The effect of cilostazol, a cyclic nucleotide phosphodiesterase III inhibitor, on heparin-binding EGF-like growth factor expression in macrophages and vascular smooth muscle cells.

Research paper by Y Y Kayanoki, W W Che, S S Kawata, Y Y Matsuzawa, S S Higashiyama, N N Taniguchi

Indexed on: 23 Sep '97Published on: 23 Sep '97Published in: Biochemical and Biophysical Research Communications


Heparin-binding EGF-like growth factor (HB-EGF) is a mitogen for smooth muscle cells (SMC) and is detected in SMC and macrophages in atherosclerotic plaques, suggesting that HB-EGF may be associated with the pathogenesis of atherosclerosis. The present study indicates that cilostazol, a phosphodiesterase III inhibitor, suppresses the expression of HB-EGF in rat aortic SMC and in U-937 cells, a macrophage-like cell line, stimulated by lipopolysaccharide. Further, cilostazol diminished the induction of HB-EGF mRNA by methylglyoxsal, which is a reactive dicarbonyl metabolite produced as the result of a glycation reaction and which might be associated with macroangiopathy caused by hyperglycemia. Cilostazol suppressed the production of HB-EGF protein in the conditioned medium of SMC. These data suggest that cilostazol might act by suppressing the progression of atherogenesis by means of suppressing the expression of HB-EGF in SMC and macrophages.
....................
Task requirements
Answer these questions about the cilostazol abstract.
1. Which enzyme does cilostazol inhibit, according to the title?
2. In which journal was the paper published?
3. Which cell line does the abstract describe as macrophage-like?

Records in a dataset
....................
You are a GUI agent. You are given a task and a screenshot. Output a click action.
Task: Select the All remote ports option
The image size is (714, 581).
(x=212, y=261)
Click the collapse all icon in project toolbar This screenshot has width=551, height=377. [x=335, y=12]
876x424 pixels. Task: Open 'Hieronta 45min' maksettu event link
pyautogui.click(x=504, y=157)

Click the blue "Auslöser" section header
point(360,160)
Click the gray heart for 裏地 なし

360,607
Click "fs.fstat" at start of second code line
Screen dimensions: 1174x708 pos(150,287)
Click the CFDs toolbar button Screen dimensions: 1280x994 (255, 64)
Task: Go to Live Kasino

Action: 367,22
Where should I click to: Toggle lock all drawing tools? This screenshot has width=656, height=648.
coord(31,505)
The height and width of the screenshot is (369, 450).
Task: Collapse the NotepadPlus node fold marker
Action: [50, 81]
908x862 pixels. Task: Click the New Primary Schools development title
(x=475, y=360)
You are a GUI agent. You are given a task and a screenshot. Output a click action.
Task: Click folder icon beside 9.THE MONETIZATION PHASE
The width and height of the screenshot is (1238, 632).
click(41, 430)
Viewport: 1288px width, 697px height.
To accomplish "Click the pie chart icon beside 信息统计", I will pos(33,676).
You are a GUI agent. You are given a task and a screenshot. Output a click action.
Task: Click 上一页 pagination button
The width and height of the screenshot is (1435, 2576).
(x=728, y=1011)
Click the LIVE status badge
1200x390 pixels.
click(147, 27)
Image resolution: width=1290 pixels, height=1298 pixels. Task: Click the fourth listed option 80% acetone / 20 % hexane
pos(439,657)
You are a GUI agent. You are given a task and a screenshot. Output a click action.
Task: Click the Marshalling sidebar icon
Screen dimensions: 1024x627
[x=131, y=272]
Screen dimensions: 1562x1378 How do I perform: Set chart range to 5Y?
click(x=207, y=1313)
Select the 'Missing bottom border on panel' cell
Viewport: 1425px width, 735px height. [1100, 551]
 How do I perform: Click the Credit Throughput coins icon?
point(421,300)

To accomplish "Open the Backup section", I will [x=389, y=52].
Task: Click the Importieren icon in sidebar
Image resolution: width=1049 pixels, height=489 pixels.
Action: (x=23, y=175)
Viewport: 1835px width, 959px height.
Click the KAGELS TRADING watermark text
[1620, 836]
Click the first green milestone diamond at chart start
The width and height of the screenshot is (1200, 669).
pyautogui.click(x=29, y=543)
....................
Solved problem
1. Cyclic nucleotide phosphodiesterase III
2. Biochemical and Biophysical Research Communications
3. U-937 cells